At last year’s Strata + Hadoop World NYC, Cornell Professor and Nevanlinna Prize Winner Jon Kleinberg walked the audience through a series of examples from social network analysis, looking at the content of shared photos and text, as well as the structures of the networks. It was a truly memorable presentation from one of the foremost experts in network analysis. Each of the problems he discussed would be of interest to marketing professionals, and the analytic techniques he described were accessible to many data scientists. What struck me is that while these topics are easy to describe, framing the right question requires quite a bit of experience with the underlying data.

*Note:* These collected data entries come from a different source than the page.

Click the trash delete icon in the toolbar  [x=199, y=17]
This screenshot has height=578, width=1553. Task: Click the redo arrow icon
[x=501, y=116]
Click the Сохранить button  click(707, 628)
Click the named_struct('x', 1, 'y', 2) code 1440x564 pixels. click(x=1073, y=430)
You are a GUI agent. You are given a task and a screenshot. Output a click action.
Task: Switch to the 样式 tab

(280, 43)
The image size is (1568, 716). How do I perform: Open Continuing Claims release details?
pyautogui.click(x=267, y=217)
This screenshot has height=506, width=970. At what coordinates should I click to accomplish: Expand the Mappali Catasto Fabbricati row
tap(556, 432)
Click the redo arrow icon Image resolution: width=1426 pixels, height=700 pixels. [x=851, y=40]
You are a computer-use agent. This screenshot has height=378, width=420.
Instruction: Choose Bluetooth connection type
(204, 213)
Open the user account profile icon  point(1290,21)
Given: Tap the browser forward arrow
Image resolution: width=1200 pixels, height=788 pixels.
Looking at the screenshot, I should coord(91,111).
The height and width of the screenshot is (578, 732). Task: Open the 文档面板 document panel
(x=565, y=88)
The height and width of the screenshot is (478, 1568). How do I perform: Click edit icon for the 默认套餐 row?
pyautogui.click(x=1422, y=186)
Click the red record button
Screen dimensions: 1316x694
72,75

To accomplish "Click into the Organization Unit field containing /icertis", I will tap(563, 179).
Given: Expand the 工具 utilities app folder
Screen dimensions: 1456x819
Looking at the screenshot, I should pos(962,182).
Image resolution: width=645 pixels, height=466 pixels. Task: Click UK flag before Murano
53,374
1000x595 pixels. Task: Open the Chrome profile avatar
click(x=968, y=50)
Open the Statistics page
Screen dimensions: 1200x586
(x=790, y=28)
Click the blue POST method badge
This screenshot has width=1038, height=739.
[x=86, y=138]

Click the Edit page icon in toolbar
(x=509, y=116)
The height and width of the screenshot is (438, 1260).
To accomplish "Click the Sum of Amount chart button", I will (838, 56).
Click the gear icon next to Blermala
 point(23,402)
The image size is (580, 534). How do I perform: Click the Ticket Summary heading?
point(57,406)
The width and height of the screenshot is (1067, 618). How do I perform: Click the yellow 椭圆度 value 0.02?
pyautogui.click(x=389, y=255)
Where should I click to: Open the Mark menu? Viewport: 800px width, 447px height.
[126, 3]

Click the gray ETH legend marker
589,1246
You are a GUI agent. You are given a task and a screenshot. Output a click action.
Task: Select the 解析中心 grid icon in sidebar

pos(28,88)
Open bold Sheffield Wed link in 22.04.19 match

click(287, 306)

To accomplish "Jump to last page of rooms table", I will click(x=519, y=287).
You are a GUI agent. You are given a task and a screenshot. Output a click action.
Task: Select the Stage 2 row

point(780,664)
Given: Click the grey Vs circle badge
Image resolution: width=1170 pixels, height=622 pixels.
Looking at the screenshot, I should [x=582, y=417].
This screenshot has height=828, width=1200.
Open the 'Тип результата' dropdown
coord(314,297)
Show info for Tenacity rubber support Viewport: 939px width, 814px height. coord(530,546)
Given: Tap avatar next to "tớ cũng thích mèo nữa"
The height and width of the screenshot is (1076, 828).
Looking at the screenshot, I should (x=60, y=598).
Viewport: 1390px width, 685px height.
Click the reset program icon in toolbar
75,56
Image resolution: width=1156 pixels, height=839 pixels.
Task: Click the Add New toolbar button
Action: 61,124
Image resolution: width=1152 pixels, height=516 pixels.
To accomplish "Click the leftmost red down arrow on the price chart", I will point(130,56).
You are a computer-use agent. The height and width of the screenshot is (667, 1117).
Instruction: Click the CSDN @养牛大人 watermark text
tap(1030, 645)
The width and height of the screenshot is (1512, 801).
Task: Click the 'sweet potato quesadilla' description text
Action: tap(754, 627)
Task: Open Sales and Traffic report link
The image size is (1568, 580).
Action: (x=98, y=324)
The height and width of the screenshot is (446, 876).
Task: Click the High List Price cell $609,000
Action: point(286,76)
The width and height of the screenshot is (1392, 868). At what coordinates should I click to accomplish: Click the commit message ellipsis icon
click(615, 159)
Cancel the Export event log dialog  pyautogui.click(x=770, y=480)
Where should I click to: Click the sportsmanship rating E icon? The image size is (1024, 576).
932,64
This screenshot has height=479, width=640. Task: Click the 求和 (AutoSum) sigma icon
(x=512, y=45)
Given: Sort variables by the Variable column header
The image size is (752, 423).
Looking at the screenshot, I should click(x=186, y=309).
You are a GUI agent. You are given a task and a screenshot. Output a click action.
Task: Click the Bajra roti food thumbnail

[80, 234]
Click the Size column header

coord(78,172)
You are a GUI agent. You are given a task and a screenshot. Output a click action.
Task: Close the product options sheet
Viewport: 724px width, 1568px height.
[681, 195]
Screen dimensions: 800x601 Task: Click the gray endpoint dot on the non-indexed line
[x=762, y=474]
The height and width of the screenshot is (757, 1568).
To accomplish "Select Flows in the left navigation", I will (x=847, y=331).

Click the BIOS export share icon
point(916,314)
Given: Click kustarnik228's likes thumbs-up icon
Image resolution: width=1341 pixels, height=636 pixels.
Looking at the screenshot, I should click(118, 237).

Predicting whether an information cascade will double in size

Can you predict if a piece of information (say a photo) will be shared only a few times or hundreds (if not thousands) of times? Large cascades are very rare, making the task of predicting eventual size difficult. You either default to a pathological answer (after all most pieces of information are shared only once), or you create a balanced data set (comprised of an equal number of small and large cascades) and end up solving an artificial task.

Thinking of a social network as an information transport layer, Kleinberg and his colleagues instead set out to track the evolution of cascades. In the process, they framed an interesting balanced algorithmic prediction problem: given a cascade of size k, predict whether it will reach size 2k (it turns out 2k is roughly the median size of a cascade conditional on whether it reaches size k). Read more…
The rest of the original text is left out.